JulieJordanScott is continually setting odd goals that need translation for many people
I held a round, flat stone in my hand.
“Just throw it, like this – ” and he showed
me. Not down, not at an angle, but flat.
“Like a frisbee?” I asked, anxiously.
“Yes, like that.”
I took the stone and threw it, frisbee-like,
towards the river.
It fell into the water and hopped back out,
finally succumbing about a foot from where it
first landed.
I gasped.
“I did it! I did it!”
I hadn’t skipped a stone since childhood. I had
tried, but somehow in the thirty-five years or so
since I stood alongside the Delaware River and
threw rocks and now I had lost my touch.
I always thought my father was a stone-skipping
champion, somehow knowing exactly which rock would
be the optimum flying and hopping stone.
Last winter Samuel and I met an old man by
the Kern River who wowed me with his stone
skipping ability but I still didn’t get it.
Now, I have my “stone skipping touch” back.

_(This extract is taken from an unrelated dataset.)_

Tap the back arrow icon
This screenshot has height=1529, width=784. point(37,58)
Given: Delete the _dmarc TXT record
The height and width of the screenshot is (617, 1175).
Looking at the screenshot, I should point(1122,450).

I picked up another rock and threw it. It
sank without hopping.
Undetterred, I picked up another one. Threw it.
Watched it hop, joyfully, across and then into
the river.
“I did it again! I did it again!”
I have wanted to skip a stone, especially since
I discovered I no longer knew how. It wasn’t like
it was something hammering away at my
consciousness, but nonetheless, I wanted to
be able to say “Yes, I can do this!”
And now I know I most definitely can.